Excavation and trenching jobs that go wrong can cause serious injury, even death. Cave-ins are by far the most common type of excavation or trenching accident, accounting for 38 percent of all such mishaps. The data from the U.S. Bureau of Labor Statistics (BLS) show that, between 2000 and 2006, 271 workers died in cave-ins. Between 1992 and 2000, that figure was 488 deaths. That’s an average of over four deaths per month during that period.
BLS statistics also show that, in 2004, construction workers were 7.7 percent of the workforce but suffered 22.2 percent of the nation’s work-related deaths. Not only that, but the percentage of days of missed work for nonfatal injury and illness was 71 percent higher than for all occupations as a whole.
Suffocation or crushing injuries are the most common cause of cave-in fatalities, which is not surprising, considering that one cubic yard of soil weighs around 3,000 pounds — about the weight of your pickup truck or SUV. Of survivable injuries, the most common injuries are bone fractures.
What Can Go Wrong?
Most trenching deaths are preventable, according to OSHA, such as the one in Boonton, NJ, where two of four men died in a pipe trenching job. (A third was injured but survived, and a fourth was uninjured.)

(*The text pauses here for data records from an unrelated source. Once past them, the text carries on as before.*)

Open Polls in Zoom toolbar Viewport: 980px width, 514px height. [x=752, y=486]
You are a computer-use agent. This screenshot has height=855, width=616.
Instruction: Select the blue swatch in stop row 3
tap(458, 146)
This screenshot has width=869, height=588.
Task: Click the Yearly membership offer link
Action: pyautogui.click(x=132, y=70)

Deaths need not be nearly immediate, nor are they caused only from suffocation at the scene. Right here in Maryland in November 2014, a man died after a Frederick County trench caved in, though he was alive and conscious after being pulled out. He was buried from the waist down for several hours and, after being freed, he complained of pain. He was then taken to a shock trauma unit, where he later died.
Asphyxiation from fumes and noxious gases can also occur in trenches. In a six-foot-deep trench, a worker was applying a waterproofing primer to the foundation of a house when he was overcome by fumes. He later died from trichloroethane overexposure. No worker had been given respiratory protection, the air quality in the trench was not tested, and no ventilation was provided.

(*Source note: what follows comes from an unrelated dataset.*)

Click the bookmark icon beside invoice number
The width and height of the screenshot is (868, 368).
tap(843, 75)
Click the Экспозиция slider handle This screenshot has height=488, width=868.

The common themes tend to be inadequate protective measures, lack of adequate inspection by a competent person, little to no training, a failure to follow safety procedures such as not allowing workers inside an area with active excavation, and a lack of emergency escape provisions.
Most excavation and trenching injuries and fatalities can be prevented by following OSHA standards and just plain using common sense. For example, protective systems should be put in place to adequately prevent cave-ins and thereby prevent injury and death to workers. The varieties of protective systems are:
- Benching, which means digging the sides of an excavation to form step-like horizontal levels. Benching cannot be done in soil that is watery, sandy, or otherwise difficult to stabilize (Type C soil). (https://www.osha.gov/pls/oshaweb/owadisp.show_document?p_table=STANDARDS&p_id=10931 )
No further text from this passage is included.